▶ **Information supplied**
▬▬▬▬▬▬▬▬▬▬

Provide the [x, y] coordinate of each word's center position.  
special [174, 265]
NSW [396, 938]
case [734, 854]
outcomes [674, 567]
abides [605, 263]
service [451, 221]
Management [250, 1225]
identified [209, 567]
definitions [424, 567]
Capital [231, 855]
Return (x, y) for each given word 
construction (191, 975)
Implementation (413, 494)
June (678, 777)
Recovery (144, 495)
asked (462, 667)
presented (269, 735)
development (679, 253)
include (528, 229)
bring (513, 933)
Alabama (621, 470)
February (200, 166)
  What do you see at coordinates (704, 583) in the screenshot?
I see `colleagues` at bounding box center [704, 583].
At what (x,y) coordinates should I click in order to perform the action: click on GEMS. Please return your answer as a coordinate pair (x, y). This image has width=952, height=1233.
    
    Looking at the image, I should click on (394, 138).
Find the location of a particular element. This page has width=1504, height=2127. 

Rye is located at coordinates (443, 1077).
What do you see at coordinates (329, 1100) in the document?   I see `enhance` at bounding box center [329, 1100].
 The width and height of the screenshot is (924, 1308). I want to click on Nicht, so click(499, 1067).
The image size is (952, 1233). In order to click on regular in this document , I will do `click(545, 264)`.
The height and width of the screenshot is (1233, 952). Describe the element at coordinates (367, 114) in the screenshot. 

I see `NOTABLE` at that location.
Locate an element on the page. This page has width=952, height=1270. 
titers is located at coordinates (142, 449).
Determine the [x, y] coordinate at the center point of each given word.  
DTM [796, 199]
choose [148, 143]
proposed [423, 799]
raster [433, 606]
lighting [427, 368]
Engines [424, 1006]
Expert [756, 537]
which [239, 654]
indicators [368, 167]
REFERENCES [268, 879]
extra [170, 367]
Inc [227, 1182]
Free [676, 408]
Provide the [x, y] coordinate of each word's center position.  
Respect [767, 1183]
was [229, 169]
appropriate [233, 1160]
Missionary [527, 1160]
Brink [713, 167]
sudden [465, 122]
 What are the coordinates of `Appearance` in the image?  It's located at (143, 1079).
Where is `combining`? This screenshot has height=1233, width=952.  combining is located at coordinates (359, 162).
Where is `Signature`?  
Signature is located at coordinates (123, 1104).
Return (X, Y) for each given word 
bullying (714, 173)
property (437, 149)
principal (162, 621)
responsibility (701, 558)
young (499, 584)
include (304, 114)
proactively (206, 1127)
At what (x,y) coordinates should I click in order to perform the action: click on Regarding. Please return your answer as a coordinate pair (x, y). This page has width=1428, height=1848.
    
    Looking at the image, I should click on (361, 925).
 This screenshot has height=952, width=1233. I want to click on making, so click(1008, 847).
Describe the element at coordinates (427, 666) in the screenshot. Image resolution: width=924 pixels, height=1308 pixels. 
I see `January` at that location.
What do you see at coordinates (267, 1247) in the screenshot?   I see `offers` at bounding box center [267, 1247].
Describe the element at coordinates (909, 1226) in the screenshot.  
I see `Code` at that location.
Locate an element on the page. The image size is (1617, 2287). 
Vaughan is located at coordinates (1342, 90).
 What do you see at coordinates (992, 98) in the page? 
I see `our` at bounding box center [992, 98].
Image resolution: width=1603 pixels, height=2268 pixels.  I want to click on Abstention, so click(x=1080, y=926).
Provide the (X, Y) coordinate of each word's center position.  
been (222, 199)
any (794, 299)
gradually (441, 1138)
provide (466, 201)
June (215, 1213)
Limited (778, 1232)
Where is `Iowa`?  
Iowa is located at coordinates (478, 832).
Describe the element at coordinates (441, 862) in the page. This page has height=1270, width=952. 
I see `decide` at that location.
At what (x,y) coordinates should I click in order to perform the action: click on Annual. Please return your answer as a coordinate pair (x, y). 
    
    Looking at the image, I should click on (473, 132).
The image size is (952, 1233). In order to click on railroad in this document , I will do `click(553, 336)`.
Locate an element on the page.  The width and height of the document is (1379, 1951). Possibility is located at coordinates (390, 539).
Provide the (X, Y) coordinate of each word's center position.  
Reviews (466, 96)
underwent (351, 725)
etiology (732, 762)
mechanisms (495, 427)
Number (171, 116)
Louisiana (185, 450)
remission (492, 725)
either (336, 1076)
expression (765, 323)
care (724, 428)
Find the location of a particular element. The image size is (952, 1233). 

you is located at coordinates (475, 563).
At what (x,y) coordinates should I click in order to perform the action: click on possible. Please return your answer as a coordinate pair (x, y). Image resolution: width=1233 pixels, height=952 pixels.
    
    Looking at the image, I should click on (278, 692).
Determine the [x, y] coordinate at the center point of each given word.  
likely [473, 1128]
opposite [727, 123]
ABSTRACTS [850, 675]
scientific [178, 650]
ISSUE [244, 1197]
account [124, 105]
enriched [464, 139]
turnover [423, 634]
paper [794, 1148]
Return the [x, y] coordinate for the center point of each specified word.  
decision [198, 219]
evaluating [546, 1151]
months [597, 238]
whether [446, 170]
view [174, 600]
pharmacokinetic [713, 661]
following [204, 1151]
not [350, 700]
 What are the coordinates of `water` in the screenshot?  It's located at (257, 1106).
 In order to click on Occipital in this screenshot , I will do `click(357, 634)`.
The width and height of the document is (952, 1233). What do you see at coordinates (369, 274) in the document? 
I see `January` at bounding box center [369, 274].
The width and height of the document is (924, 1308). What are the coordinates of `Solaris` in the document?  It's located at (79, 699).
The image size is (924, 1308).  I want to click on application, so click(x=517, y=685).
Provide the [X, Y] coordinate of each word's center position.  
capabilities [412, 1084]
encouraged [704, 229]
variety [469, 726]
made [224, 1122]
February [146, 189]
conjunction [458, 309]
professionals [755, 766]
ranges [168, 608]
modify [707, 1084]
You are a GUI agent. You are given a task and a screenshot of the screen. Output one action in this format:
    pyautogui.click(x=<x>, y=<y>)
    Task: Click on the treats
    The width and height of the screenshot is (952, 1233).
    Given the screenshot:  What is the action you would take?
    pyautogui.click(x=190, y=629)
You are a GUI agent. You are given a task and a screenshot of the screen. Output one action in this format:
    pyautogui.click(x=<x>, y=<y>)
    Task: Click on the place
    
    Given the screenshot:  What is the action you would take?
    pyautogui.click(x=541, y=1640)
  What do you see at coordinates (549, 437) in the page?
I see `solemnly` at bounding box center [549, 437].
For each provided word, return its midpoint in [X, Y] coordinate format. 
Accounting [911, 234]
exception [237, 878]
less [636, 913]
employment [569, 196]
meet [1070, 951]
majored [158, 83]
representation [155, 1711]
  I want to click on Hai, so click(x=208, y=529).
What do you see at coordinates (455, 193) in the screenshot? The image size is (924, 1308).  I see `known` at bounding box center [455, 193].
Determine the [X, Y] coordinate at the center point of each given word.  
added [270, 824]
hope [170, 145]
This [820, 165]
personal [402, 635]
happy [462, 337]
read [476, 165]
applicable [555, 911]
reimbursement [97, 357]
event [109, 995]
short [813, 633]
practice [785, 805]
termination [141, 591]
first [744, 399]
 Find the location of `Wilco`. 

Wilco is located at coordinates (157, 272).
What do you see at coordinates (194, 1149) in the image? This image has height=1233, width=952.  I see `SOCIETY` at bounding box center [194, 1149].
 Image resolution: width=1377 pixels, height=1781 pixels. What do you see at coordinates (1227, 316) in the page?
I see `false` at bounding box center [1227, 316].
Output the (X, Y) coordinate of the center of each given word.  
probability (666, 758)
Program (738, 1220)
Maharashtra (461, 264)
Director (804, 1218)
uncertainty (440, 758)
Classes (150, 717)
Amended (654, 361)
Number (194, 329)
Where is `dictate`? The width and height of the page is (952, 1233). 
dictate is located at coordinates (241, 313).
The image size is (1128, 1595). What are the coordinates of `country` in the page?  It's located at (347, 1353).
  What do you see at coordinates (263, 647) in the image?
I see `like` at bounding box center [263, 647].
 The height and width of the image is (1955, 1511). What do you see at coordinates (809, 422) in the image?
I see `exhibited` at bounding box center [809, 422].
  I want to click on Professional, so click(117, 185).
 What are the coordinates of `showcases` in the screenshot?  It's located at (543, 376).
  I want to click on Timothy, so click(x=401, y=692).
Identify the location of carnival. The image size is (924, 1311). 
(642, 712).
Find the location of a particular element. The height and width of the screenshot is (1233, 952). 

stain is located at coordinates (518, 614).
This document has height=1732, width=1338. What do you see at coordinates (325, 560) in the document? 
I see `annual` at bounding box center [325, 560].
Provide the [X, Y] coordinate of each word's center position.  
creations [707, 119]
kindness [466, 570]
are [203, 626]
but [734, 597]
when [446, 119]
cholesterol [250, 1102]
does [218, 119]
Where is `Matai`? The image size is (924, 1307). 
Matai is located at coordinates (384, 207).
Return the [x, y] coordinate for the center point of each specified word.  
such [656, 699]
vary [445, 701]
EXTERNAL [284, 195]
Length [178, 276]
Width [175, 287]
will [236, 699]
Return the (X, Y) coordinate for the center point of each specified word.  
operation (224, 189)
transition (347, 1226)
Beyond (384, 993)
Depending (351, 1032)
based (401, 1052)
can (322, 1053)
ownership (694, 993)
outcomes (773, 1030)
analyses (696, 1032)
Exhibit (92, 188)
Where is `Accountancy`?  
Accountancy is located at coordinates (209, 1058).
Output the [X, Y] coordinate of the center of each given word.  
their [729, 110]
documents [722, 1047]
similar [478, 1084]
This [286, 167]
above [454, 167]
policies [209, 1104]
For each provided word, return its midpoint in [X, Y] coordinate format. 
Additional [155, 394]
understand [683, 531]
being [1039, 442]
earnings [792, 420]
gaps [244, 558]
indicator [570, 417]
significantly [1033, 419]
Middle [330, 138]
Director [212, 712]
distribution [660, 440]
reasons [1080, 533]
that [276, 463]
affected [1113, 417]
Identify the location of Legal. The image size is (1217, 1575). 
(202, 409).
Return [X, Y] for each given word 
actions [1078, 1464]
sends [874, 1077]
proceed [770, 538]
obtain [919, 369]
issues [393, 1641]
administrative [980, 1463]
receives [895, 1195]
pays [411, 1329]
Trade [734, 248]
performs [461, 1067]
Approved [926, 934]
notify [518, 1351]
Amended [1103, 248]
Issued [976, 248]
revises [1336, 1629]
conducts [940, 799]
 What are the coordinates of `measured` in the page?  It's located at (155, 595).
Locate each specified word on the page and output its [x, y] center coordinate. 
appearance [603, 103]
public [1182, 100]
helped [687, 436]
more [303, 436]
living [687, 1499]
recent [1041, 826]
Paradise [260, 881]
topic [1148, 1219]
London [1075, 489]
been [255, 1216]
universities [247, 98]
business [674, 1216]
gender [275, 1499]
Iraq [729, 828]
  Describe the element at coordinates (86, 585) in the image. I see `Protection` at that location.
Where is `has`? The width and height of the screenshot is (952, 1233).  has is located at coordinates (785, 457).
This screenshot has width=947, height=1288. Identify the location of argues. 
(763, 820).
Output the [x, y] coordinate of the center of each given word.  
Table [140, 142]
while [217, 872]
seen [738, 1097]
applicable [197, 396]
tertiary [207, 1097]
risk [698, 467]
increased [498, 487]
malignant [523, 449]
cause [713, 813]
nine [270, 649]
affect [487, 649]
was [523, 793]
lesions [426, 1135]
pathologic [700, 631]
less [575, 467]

▬▬▬▬▬▬▬▬▬▬

▶ **Goal**
Can you add 142 to every coordinate value in the answers and give all those lines again, requests included? Begin at the first line of the entries and stop after the line that has "February (200, 166)".

▶ **Worked answer**
Provide the [x, y] coordinate of each word's center position.  
special [316, 407]
NSW [538, 1080]
case [876, 996]
outcomes [816, 709]
abides [747, 405]
service [593, 363]
Management [392, 1367]
identified [351, 709]
definitions [566, 709]
Capital [373, 997]
Return (x, y) for each given word 
construction (333, 1117)
Implementation (555, 636)
June (820, 919)
Recovery (286, 637)
asked (604, 809)
presented (411, 877)
development (821, 395)
include (670, 371)
bring (655, 1075)
Alabama (763, 612)
February (342, 308)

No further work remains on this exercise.